In a bid to ensure that the quality of training given to students of training colleges is standard and up to the par, the technical and vocational training authority has gone on the rampage and succeeded in fishing out and closing down 13 mid-level colleges which are considered illegal and not quite up to the standard.
The rampage which lasted for three days yielded the expected result and has cleansed the system.
The Technical And Vocational Training Authority revealed that before they went on the cleanse, it had notices had been issued severally which instructed institutions who had been accredited to apply and get approval according to the TVETA Act of 2013.
In light of this, Director-General of the Technical and Vocational Education and Training Authority Kipkirui Langat made it quite clear that all of the 13 institutions that got shut down were those who turned deaf ears to the authority. He added that the rampage will show how serious they are about the quality of training they want for students as well as restore order to the sector.
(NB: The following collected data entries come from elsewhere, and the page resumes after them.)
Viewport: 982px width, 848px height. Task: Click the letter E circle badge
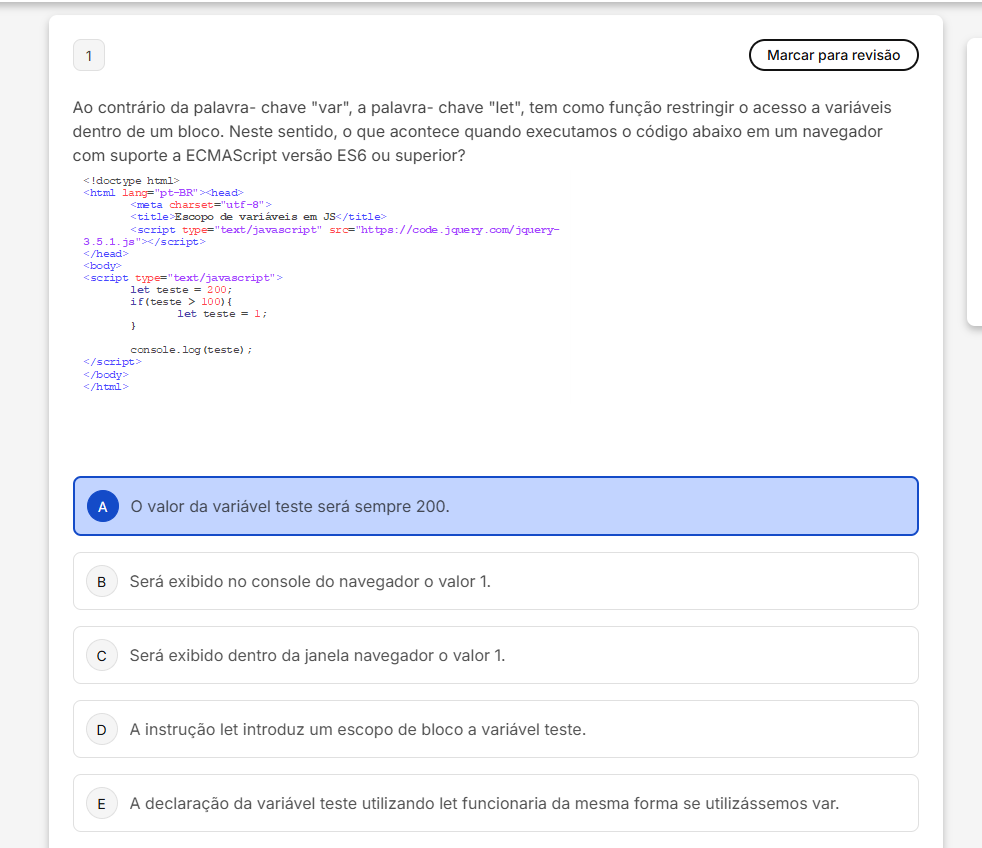click(102, 803)
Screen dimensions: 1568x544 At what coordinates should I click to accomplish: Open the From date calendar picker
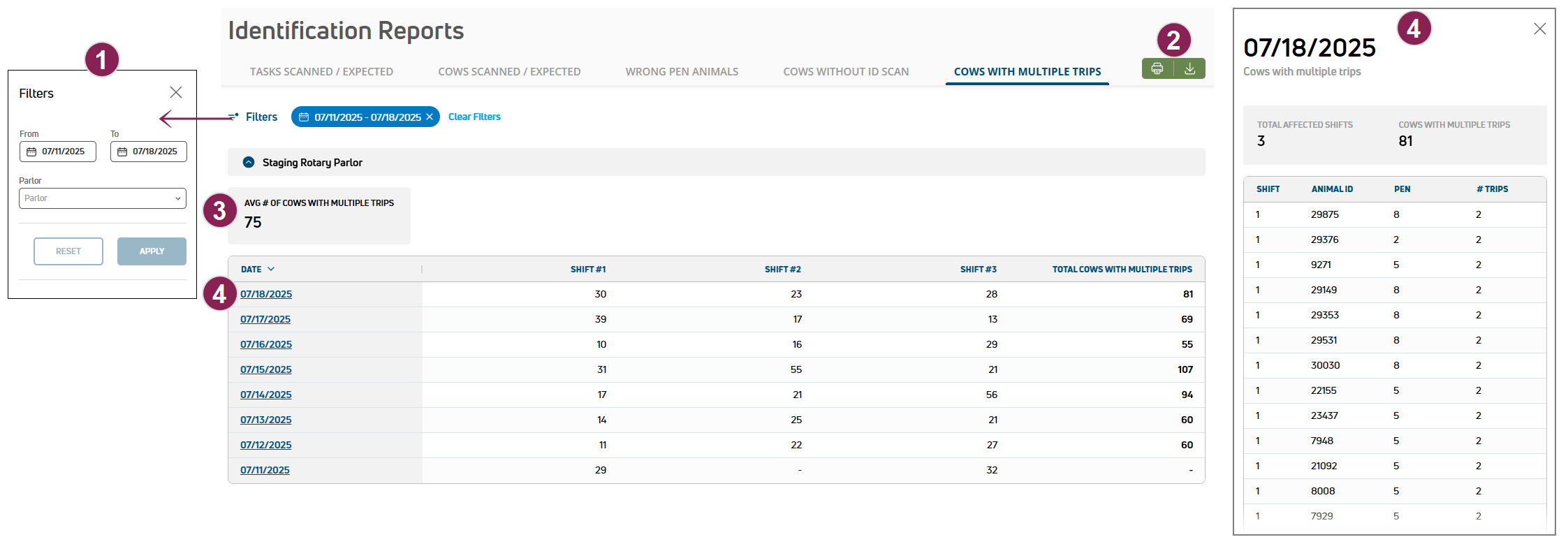coord(31,152)
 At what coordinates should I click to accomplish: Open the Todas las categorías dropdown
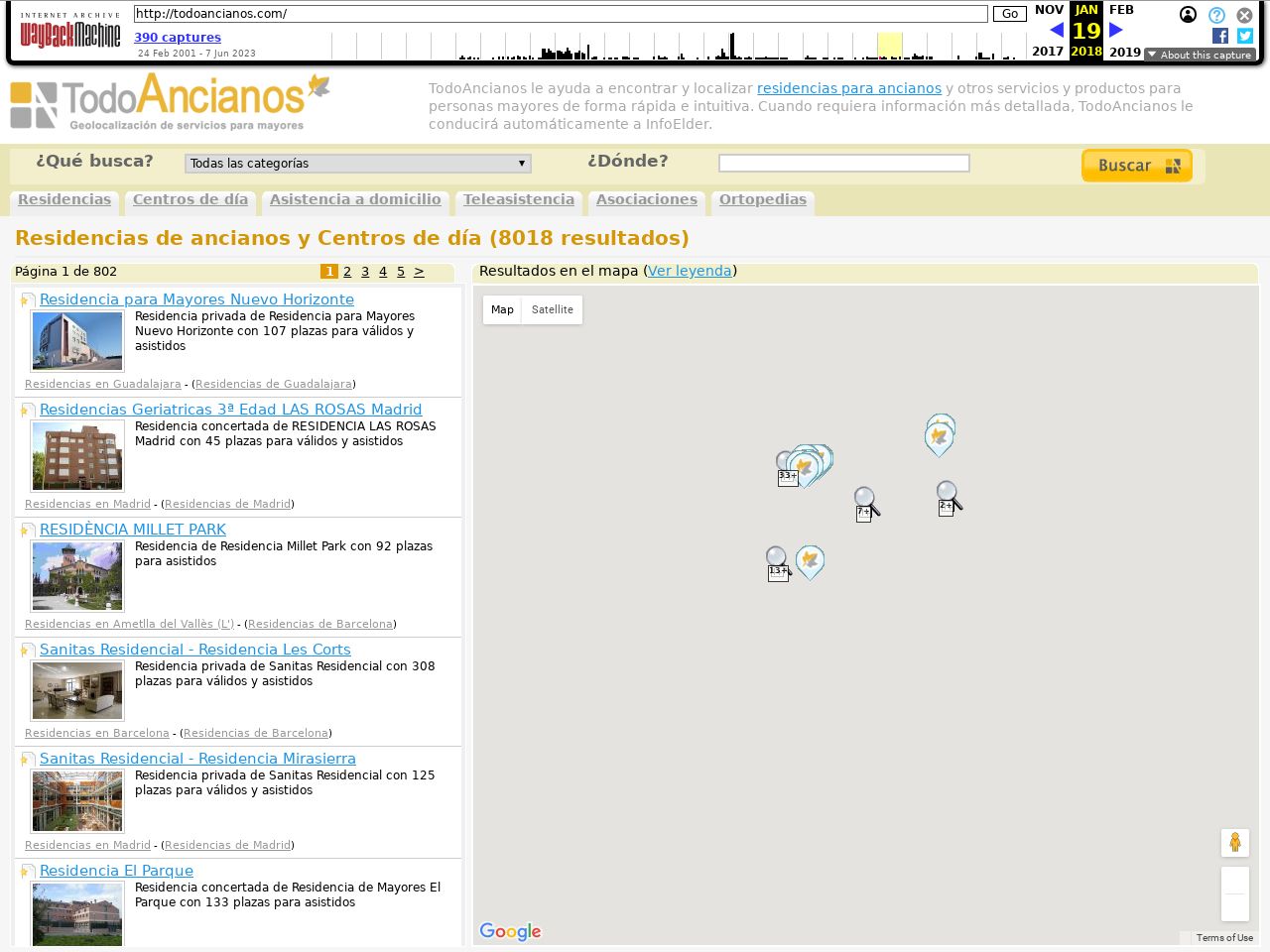click(x=357, y=164)
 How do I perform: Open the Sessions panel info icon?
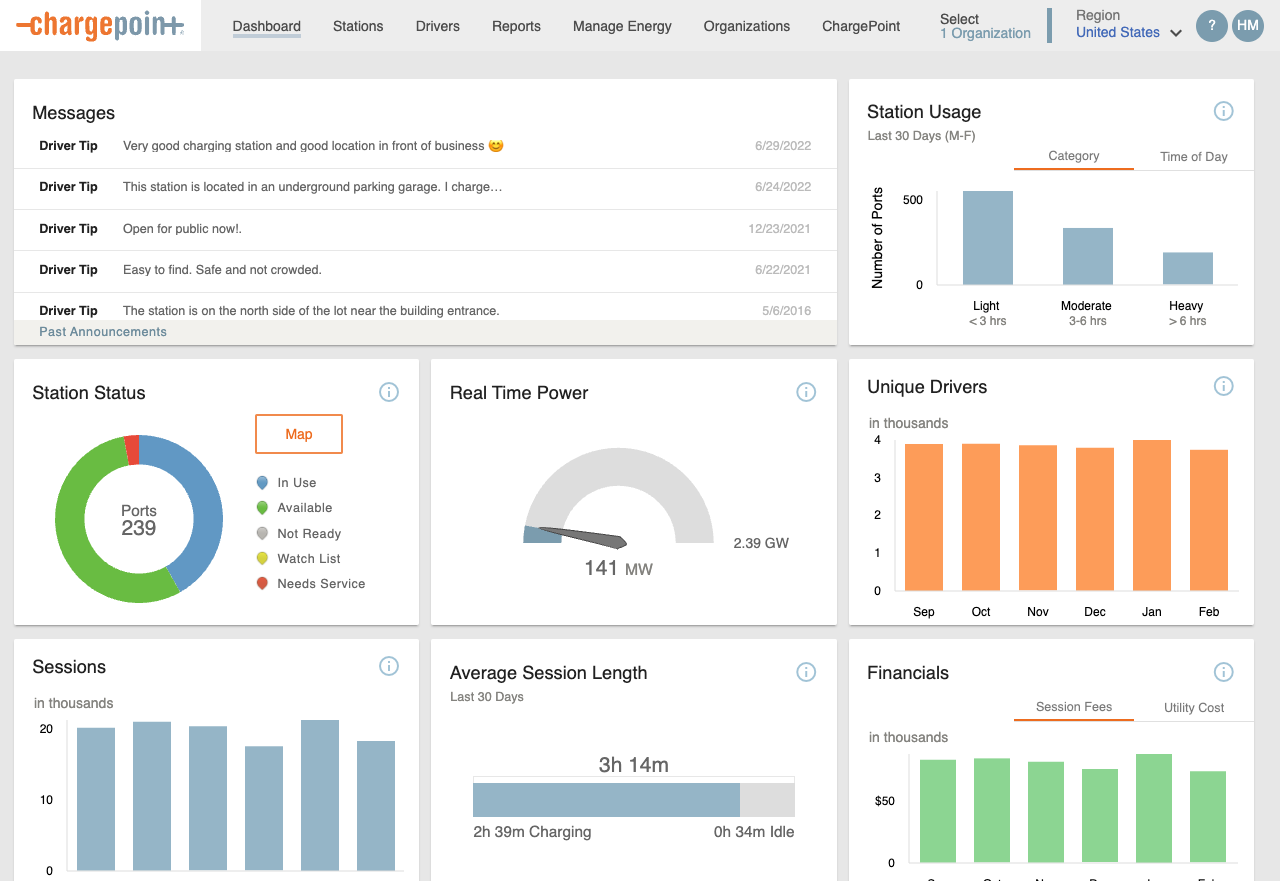point(389,666)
“The closure was done because it had come to the attention of the authority that a number of institutions were yet to comply with the law.”
He said they had received complaints about some of the institutions and decided to act on the complaints. Most of the complaints had come from the public as well as from prospective employers.
Here is a list of the institutions that have been shut down.
- Pinnacle Business School Technical Institute
- Summit Institute of Professionals
- Regional Institute of Business Management
- Bell Institute of Technology
- Bonjour Institute
- Cefored Institute of Relief and Development
- Crownways Institute
- East African College
- Royal College of Science and Technology, Ruiru
- Kericho Technical Institute
- Vihomi College, Kisumu
- Patana Institute, Mombasa
Other than the 13 colleges that were shut down, the Technical And Vocational Training Authority also refused to accredit 74 other institutions as they did not meet the minimum requirement of 1500 enrolled students.
During the inspection also, the lab program of 12 colleges was revoked when the Medical Laboratory Technicians and Technologists Board found that they were lacking certain crucial tools and equipment as well as safety gears. Noting this with dismay, Board chairman Abel Onyango said colleges were banned from offering courses because they lacked teachers.
Finally, Abel said they cared about the kind of training students were given and they would want the sector to produce impeccable students that can compete anywhere in the world and can give their best at boosting the economy and the health sector when they are employed.